New clients are given a detailed written questionnaire and interviewed carefully but in a friendly way. Helen sees part of her work as not only prescribing changes in diet and behaviour but also explaining each point.
“If you explain why, they’re more likely to listen and do what you advise. That’s why I like filling in the forms with people.” Working out treatments can be a complex business, but the underlying principle couldn’t be simpler.
“You’ve got to have the right tools – i.e. the right nutrients going in. If you smoke or you drink a lot or you have toxins, you’re going to harm the body – you’re going to deplete it.”
In addition to alcohol, tobacco with its 300-plus toxins and unhealthy food, people suffer the effects of additives, pesticides, pollution and toxins in some plastics and other substances which surround around us.
Helen is also firmly of the school of thought which holds mercury-amalgam fillings responsible for a raft of health issues.
Her general advice?
“The answer is to sort out, basically, what you’re eating, to get the right nutrients into the body and get rid of any toxins.”
Helen recommends green vegetables, notably kale, broccoli, asparagus and peas, because of their nutrients. For fruit she favours berries. Table sugar and table salt, she says, are laden with additives and should be avoided.
Helen recommends sea salt and natural sweeteners such as xylitol.

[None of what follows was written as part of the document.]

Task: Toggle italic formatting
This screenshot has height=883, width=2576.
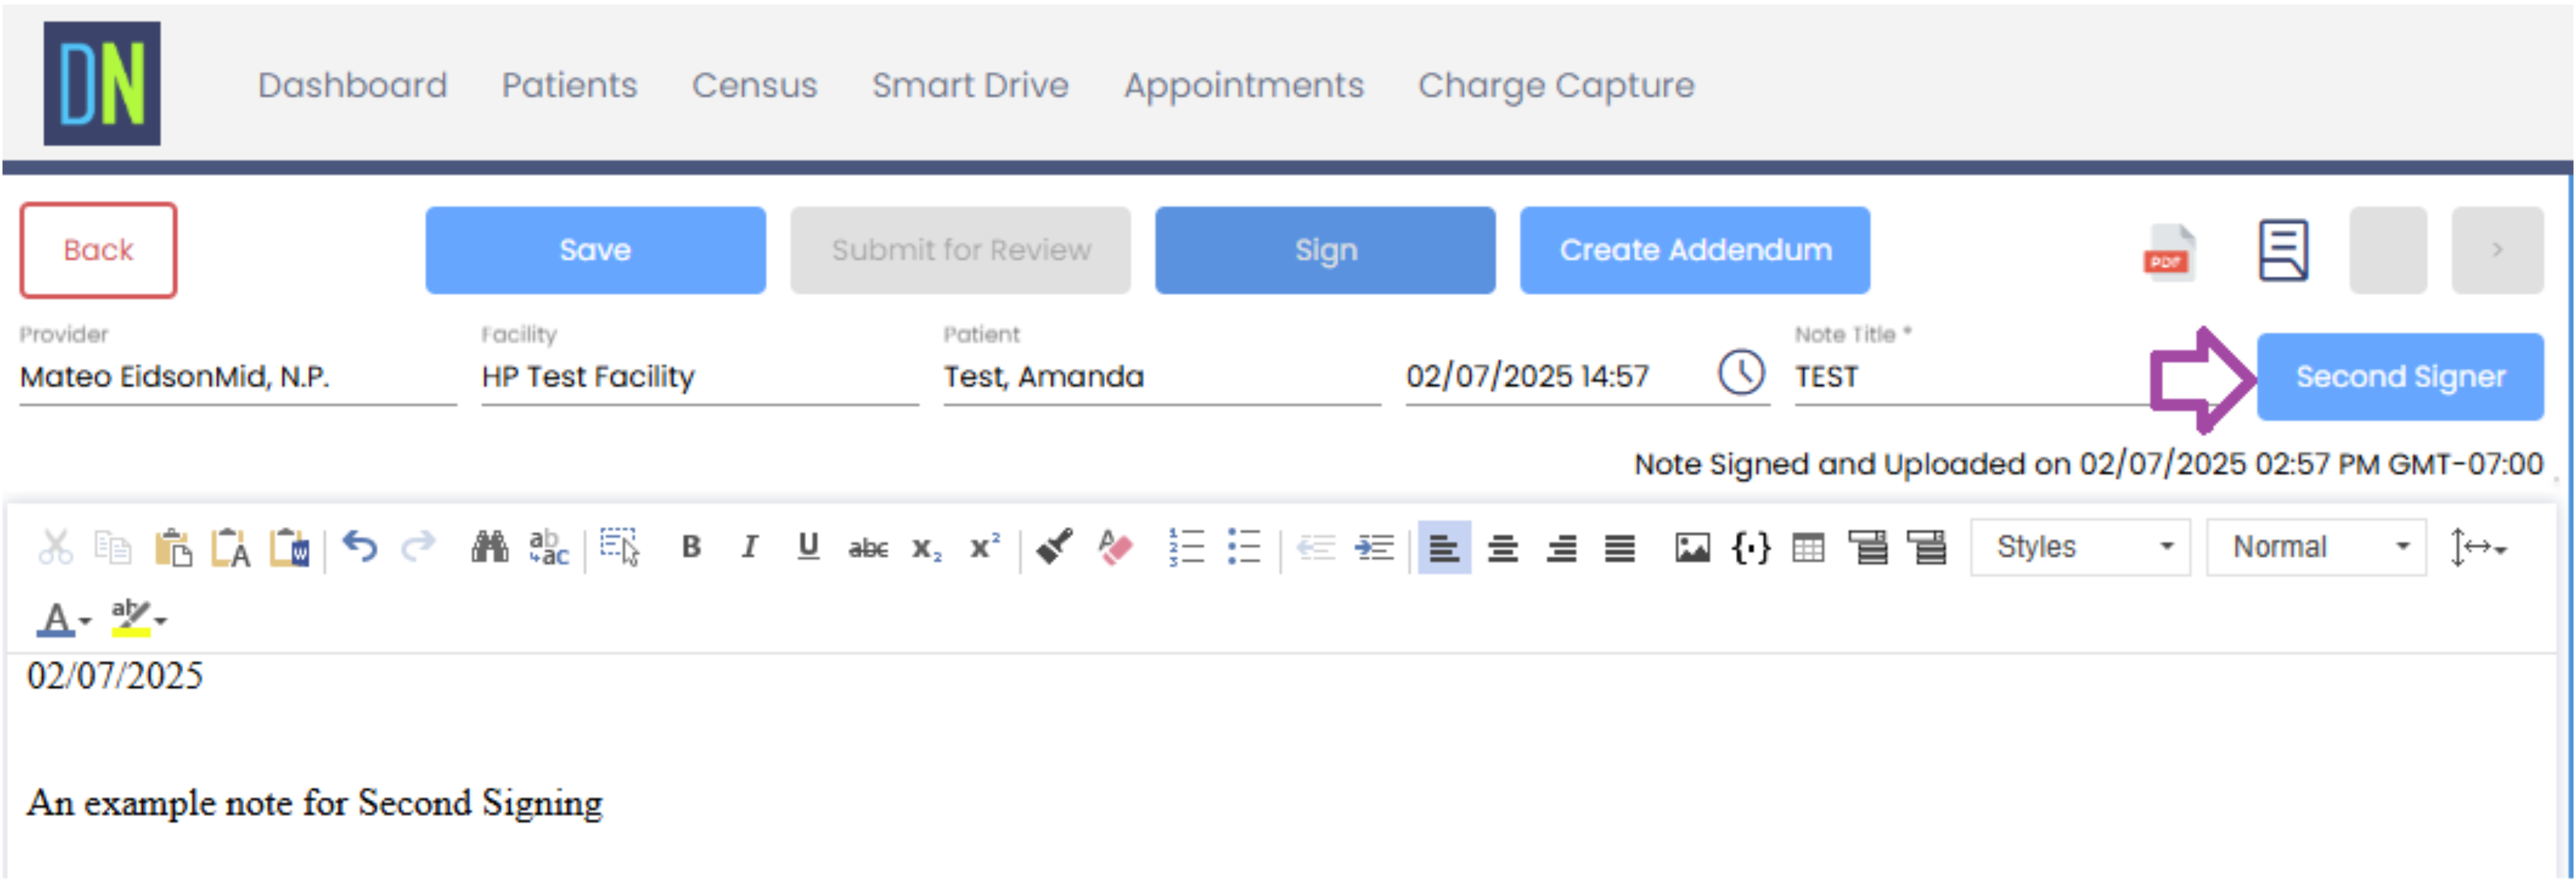Action: [x=749, y=547]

She urges people to choose organic vegetables and organic, free-range meat if possible, and to avoid farmed fish, although she readily acknowledges that not everybody can afford such a diet.
“Anything you can’t peel, try and buy organic, because then you’re getting rid of the pesticides.”
She also urged: “Read labels.
“You do get people who say, ‘The food is making me big.’ It’s nothing to do with that, otherwise we would all be big. It’s reading labels.”